Setelah berkuasa 10 Tahun menjadi presiden nasib SBY diambang ketidakpastian. Ia tidak punya sosok yang bisa melanjutkan program kerjanya.
Partai Demokrat yang ia andalkan menjadi kendaraan politik tak mampu mengusung calon presiden (Capres) dan calon wakil presiden (Cawapres).
Perolehan suara Demokrat turun drastis pada Pemilu tahun 2014. Dari 20,81 persen di tahun 2009 menjadi 10,19 persen, kemudian semakin nyungsep menjadi 7,77 persen pada tahun 2019.
Hal ini membuat SBY tak bisa berkutik menyiapkan sosok penggantinya di kursi presiden. Alhasil, Demokrat hanya jadi penonton di dua Pilpres terakhir.

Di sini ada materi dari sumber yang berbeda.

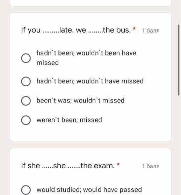Select radio for "wouldn`t been have missed"
This screenshot has width=181, height=195.
[x=26, y=58]
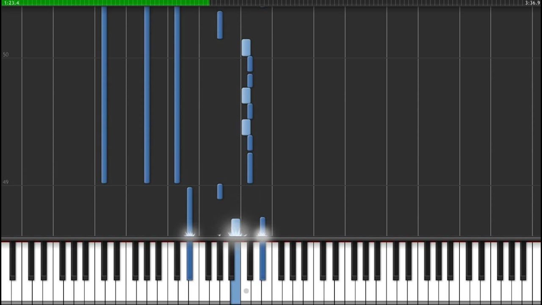Click the third long blue falling note
The image size is (542, 305).
(177, 95)
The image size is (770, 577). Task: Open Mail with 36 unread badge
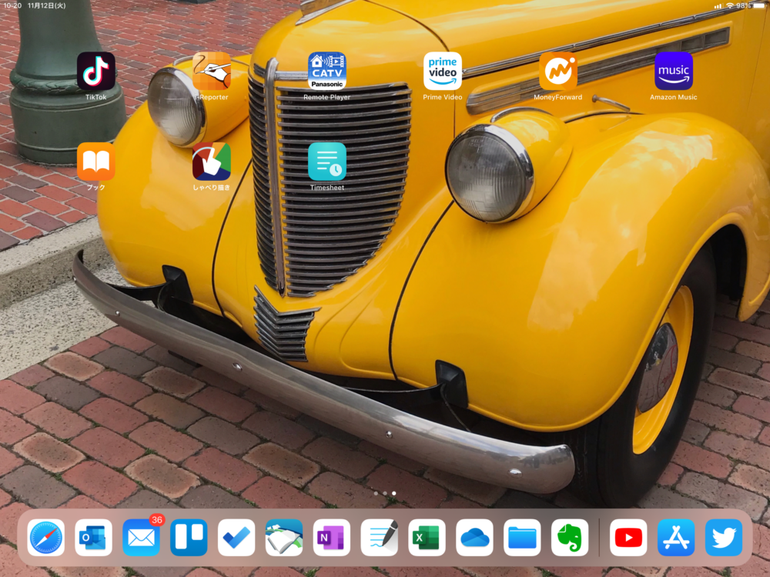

Mereka sama sekali tidak mengirimkan kadernya ke gelanggang Pilpres. Bahkan, Partai Demokrat terkesan setengah hati dalam menentukan sikap politiknya.
Pada Pilpres 2014, Demokrat memutuskan bersikap netral tidak masuk ke salah satu koalisi pasangan calon presiden, antara Prabowo-Hatta Rajasa atau Jokowi-Jusuf Kalla.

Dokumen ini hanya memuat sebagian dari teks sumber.